È ottimista sul futuro di Hong Kong e della Cina, nonostante il terremoto e le tensioni in Tibet. Henry Tang, 56 anni e modi signorili, è il primo ministro dell’ex colonia britannica. Un incarico prestigioso, considerato che il «porto profumato» è uno dei centri finanziari più importanti al mondo. Un incarico delicato, visto che, sebbene autonoma, Hong Kong dipende da Pechino. C'è libertà di opinione, ma solo un terzo del Parlamento è eletto dal popolo. Henry Tang, in Italia per una visita ufficiale, ha concesso questa intervista al Giornale.
Hong Kong apripista per l'introduzione della democrazia in Cina?
«Penso che i cinesi abbiano imparato molto da noi e che ora seguano gli sviluppi per vedere gli effetti del processo democratico. Noi e la Cina siamo nella fase di apprendimento e ci vuole gradualità. Voi occidentali non potete giudicare la nostra realtà in base ai vostri parametri. Voi avete libere elezioni da più di un secolo, i cinesi no. Ma la democratizzazione è una prospettiva concreta».
Però, pur avendo chiesto piena democrazia al più presto, avete rimandato tutto al 2017. Un'altra occasione persa?
«La Costituzione di Hong Kong impone che qualunque cambiamento riguardante la democrazia vada concordato con Pechino. Il Congresso del popolo ha risposto alle nostre sollecitazioni dando il consenso per l'elezione diretta nel 2017 del Chief executive, ovvero del presidente. E dal 2020 cercheremo di rendere libere anche le elezioni parlamentari. Non sono tempi così lunghi».
La mobilitazione mondiale per il Tibet non rischia di danneggiare la vostra immagine al pari di quella per la Cina?

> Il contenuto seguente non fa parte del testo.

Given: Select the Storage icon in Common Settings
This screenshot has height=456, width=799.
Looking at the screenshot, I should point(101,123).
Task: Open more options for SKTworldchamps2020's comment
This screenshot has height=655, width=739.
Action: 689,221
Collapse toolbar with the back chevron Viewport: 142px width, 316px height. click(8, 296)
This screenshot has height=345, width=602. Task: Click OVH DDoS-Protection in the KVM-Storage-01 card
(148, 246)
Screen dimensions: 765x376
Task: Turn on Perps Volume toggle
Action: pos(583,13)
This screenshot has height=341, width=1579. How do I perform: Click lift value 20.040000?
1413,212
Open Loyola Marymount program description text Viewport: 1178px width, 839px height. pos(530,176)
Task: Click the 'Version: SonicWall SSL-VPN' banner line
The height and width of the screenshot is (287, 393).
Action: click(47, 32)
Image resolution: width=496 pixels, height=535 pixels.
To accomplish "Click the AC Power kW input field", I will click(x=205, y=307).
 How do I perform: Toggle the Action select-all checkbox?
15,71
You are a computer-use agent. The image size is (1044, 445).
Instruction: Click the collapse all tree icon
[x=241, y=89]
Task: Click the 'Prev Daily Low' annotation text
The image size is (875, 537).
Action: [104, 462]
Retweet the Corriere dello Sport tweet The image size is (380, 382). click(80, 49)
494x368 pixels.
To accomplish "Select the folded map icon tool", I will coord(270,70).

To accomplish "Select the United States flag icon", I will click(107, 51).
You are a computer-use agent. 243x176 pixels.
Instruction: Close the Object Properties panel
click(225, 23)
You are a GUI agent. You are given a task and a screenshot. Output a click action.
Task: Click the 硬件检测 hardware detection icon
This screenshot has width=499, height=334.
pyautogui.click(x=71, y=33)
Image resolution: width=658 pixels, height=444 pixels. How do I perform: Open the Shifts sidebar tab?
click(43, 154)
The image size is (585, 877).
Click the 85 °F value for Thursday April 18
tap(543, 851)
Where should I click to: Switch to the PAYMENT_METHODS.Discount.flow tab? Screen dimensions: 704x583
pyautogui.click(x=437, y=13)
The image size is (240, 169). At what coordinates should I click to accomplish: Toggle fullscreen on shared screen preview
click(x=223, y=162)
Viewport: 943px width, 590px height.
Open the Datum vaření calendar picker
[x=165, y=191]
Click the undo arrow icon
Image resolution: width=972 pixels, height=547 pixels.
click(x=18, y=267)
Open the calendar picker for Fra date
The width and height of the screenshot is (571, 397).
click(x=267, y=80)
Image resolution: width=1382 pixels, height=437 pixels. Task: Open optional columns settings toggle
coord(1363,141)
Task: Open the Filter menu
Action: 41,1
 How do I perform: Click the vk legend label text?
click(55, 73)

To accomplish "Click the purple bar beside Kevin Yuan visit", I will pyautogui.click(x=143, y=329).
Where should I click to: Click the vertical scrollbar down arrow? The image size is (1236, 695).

«Non credo, la gente di Hong Kong sostiene il progetto di una Cina unificata ed è fiera dei Giochi Olimpici. C'è patriottismo. Peraltro penso che Pechino stia facendo un buon lavoro in Tibet, dove la situazione è migliorata: ci sono più lavoro e più educazione. Il livello di vita è salito e i tibetani possono continuare a seguire le proprie tradizioni religiose e culturali. Il fenomeno è simile a quello di molte città cinesi».
Ma oggi i tibetani sono in minoranza, per l'afflusso di cinesi che non è stato spontaneo...
«A 4mila metri d'altezza il Tibet non è un bel posto dove vivere. La gente ci va perché offre ottime opportunità imprenditoriali e dunque lavoro. Sono gli effetti della globalizzazione».
A proposito di globalizzazione, come vive Hong Kong la crisi dei subprime?
«In Asia è stata meno severa rispetto agli Usa. A Hong Kong abbiamo verificato in profondità la situazione delle banche e oggi la situazione è sotto controllo, sebbene alcune di loro abbiano sofferto importanti perdite».
C'è chi dice: il sud della Cina è troppo caro, fine del boom industriale?
«È vero, in certe zone il costo del lavoro sale.

Alcune fabbriche dovranno evolvere senza puntare più solo sulla manodopera a buon mercato; altre andranno via. La tendenza è a spostarsi nelle zone centrali, ancora poco sviluppate. Tutto questo è inevitabile ma non cambia le prospettive né per Hong Kong né per la Cina».